O fundo foi lançado antes da abertura da COP30, em 7 de novembro, ao final da Cúpula do Clima, que reuniu chefes de Estado também na capital paraense.
Segundo o governo, o TFFF vai receber aportes de governos, organizações filantrópicas e investidores privados que serão investidos em títulos de renda fixa.
Parte do lucro do fundo será destinada aos investidores e outra será dada aos países com que aderirem ao TFFF e que comprovaram que estão preservando suas florestas tropicais.
O cálculo do governo é que, a partir do momento em que o fundo esteja operacional e gerando rendimentos, sejam repassados aos países US$ 4 (cerca de R$ 21) por hectare de floresta preservada por ano.
Desse total, as regras do TFFF estabelecem que pelo menos 20% dos recursos recebidos sejam destinados a povos originários ou a projetos que os beneficiem.
Para receber os recursos do fundo, um país não precisa ter investido nele.
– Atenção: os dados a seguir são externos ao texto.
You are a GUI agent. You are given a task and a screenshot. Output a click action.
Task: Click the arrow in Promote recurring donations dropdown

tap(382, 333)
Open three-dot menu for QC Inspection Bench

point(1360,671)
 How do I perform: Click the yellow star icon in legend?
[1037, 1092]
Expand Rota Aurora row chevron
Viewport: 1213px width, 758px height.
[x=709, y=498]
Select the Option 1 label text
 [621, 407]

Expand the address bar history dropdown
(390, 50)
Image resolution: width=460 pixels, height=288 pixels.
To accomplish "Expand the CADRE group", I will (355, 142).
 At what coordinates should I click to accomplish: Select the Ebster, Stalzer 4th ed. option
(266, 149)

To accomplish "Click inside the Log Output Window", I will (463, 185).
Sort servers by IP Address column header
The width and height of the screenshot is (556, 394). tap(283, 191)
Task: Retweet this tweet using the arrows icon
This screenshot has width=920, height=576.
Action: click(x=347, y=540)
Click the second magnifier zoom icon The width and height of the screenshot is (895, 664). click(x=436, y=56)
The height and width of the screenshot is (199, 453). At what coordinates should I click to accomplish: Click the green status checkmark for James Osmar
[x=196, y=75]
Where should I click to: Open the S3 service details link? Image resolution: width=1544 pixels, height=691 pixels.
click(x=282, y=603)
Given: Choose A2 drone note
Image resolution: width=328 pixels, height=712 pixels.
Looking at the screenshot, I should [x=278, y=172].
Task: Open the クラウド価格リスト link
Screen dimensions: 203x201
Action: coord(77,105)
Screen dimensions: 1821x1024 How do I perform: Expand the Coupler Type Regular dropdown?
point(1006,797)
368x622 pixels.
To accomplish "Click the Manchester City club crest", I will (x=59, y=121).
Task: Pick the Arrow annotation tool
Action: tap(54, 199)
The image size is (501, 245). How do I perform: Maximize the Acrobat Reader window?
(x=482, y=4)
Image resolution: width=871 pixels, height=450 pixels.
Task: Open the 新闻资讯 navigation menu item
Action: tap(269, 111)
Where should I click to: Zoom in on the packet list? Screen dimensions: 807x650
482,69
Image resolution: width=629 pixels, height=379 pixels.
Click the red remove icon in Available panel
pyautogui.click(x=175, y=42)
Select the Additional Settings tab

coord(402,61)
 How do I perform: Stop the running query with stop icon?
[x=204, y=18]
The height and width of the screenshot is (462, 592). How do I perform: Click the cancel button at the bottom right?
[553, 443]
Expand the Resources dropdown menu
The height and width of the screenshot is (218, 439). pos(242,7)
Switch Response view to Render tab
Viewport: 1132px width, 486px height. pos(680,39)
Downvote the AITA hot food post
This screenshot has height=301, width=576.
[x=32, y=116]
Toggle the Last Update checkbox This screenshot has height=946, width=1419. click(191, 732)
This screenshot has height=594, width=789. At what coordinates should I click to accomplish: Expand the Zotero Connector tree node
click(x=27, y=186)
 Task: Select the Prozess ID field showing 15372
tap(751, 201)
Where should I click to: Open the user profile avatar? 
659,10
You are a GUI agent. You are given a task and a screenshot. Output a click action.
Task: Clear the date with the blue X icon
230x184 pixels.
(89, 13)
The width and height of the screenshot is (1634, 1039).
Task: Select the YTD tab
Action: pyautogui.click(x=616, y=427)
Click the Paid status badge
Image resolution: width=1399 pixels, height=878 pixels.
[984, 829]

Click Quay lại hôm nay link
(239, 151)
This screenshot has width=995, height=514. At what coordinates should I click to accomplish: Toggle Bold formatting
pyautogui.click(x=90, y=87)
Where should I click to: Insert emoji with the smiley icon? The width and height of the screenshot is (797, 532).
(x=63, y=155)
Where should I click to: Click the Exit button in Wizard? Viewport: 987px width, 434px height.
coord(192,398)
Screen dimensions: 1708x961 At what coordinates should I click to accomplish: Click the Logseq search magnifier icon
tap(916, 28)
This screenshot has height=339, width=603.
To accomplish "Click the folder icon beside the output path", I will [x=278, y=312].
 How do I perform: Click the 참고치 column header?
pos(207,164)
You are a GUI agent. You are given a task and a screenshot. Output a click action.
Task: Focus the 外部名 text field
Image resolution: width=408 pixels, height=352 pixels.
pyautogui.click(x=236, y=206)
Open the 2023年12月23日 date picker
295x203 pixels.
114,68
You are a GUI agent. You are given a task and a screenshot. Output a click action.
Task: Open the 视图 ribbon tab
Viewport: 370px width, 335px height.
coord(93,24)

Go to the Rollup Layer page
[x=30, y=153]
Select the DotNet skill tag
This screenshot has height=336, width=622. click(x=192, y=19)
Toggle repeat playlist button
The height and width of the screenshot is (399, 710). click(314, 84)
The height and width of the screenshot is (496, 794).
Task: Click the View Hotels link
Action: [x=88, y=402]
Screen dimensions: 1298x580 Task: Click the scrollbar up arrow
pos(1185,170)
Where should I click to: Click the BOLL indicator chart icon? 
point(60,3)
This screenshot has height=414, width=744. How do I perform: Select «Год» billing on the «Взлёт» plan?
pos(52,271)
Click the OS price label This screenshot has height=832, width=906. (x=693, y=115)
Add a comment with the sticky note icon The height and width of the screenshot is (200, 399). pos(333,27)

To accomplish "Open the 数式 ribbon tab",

Basta manifestar seu desejo de participar do TFFF e cumprir requisitos como comprovar a preservação das florestas com base em dados de satélite e criar mecanismos de governança que garantam que parte dos recursos recebidos seja direcionado a populações tradicionais, como povos indígenas ou quilombolas.
O diretor-geral do Serviço Florestal Brasileiro (SFB), Garo Batmanian, diz à BBC News Brasil que o TFFF tem algumas diferenças em relação à maior parte dos fundos criados nos últimos 15 anos com foco na preservação de florestas.
“A primeira diferença é que não é um fundo para receber doações. É um fundo de investimentos”, afirma Batmanian.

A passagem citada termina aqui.